Richard’s work encompasses both “urban sketching” and “en plein air” painting created on location, as well as detailed works of art created in his DB studio. He uses pen, ink, acrylics and pastels, as well as the aforesaid watercolours, and is continually inspired by his surroundings.

“I’ve been told that my style is quite distinctive,” he says. “The words ‘perspective’ and ‘detailed’ come up a lot. Now that I am creating art, I feel like I have awakened and can see Hong Kong anew. My art has taught me to observe carefully my surroundings. The more I look, the more there is to see.

“I love living in Hong Kong and everything about it,” Richard adds. “I enjoy seeing the vast vistas and the tiny details, from cityscapes and harbour views, bustling market and street scenes to observing reflections in puddles and slowing drying paint on fire hydrants, I love it all.”

CREATING A BUZZ
Richard’s landscapes and street scenes have emerged at a time when Hong Kong, and Hongkongers, have become more reflective. The upheaval of the last three years has prompted more investigation and celebration of all things Hong Kong among locals, from craft gins to traditional crafts (think of those red post boxes). And while Richard recognises the recent changes and the wave of emigration, he’s not terribly intimidated by them.

“Hong Kong will always be here. It’s very transient and people will always come and go. I’ve lived through the handover, two financial crises, pig flu, bird flu, camel flu, SARS, COVID and every time people have said ‘This is it. It will never be the same.’ But Hong Kong’s never been ‘the same.’ It’s always evolving. People always want things to be what they remember.”

Richard throws down a Welsh word, hiraeth, meaning “longing,” or “a feeling of home,” then launches into a story about a painting he did for a woman in Vancouver who asked him to look for a chestnut roaster in Mongkok she and her aunt visited when she was a child. Amazingly, the guy was still there, and the woman loved the painting Richard did for her. “That’s what I’m picking up and detecting when people look at my work. It might not be a Hong Kong that exists, but it exists for them,” he says.

Some of his most vivid work includes biro sketches of a DB garbage collector and a couple of guys on bamboo scaffolding, a Star Ferry staffer grabbing a mooring rope, a Causeway Bay taxi queue. Then, there are the watercolours of DB, wider Lantau, Ma On Shan and Connaught Road. Richard’s work flirts with impressionism in its skewed scale and soft edges, and realism with its encapsulation of the city’s most recognisable images.

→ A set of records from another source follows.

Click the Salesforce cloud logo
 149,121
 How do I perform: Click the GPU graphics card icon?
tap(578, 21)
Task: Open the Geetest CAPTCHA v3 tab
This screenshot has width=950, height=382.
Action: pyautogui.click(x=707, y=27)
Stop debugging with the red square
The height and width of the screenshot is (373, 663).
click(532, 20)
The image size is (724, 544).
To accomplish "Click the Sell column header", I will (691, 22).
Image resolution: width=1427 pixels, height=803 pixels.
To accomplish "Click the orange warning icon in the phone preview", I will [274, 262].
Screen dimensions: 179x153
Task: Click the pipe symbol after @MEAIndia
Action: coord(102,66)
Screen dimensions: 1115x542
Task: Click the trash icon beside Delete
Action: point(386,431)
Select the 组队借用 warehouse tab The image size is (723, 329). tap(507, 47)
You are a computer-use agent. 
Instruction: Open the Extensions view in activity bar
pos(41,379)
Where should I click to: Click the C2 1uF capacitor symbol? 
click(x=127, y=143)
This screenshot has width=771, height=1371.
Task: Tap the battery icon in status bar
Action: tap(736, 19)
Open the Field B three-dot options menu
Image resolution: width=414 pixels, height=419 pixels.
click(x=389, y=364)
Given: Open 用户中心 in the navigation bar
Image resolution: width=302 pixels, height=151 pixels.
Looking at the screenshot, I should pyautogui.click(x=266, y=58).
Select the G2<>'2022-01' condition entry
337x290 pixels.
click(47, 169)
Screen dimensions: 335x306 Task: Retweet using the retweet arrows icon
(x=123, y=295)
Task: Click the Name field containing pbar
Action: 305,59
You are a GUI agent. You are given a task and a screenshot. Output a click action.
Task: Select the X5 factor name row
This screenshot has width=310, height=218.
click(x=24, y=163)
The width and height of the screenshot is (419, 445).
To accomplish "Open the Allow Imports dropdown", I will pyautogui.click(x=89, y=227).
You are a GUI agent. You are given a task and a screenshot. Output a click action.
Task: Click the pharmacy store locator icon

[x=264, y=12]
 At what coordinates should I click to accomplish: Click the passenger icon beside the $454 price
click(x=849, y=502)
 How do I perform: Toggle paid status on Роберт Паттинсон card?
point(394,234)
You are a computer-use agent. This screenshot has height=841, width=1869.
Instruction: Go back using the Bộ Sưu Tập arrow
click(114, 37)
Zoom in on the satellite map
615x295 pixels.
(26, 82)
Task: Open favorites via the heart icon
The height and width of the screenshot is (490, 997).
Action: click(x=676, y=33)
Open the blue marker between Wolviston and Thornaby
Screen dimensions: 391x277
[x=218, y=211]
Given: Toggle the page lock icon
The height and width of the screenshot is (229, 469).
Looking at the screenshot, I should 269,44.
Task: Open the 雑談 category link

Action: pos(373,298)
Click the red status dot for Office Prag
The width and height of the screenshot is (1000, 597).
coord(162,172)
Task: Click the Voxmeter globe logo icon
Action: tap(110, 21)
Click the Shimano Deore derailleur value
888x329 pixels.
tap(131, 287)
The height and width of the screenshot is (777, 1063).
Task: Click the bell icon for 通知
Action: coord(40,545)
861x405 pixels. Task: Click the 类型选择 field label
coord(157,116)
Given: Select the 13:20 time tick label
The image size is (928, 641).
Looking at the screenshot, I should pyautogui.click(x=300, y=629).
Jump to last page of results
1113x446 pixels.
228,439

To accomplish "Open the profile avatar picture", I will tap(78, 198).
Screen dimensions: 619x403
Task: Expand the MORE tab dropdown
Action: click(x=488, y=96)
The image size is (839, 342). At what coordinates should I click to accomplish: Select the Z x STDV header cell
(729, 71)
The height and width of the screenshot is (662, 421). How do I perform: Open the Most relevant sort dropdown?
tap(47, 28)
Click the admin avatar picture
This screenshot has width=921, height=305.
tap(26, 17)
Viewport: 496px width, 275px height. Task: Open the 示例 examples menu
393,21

It won’t be long before Richard pushes beyond the boundaries of social media. He’s already had some exposure at exhibitions like Lights On at the Fringe Club, Joy in Art at Hong Kong Visual Arts Centre and at the PMQ. In May he landed a space at the Affordable Art Fair (AFA), which was a bit of an ironic event. “I try to be accessible to everyone but evidently I was too affordable,” he says with a laugh. “I couldn’t sell any of my prints because they were priced under their threshold. And they weren’t numbered, so I had to sell originals.”

Richard would like to return to the AFA next year, and ideally find an opportunity for a solo exhibition before that. “My work will make more sense that way,” he finishes. “I think I’m in a lucky position. I have a pretty good understanding of the customs and culture, and I like living here. I like recording the crazy things that make Hong Kong what it is.”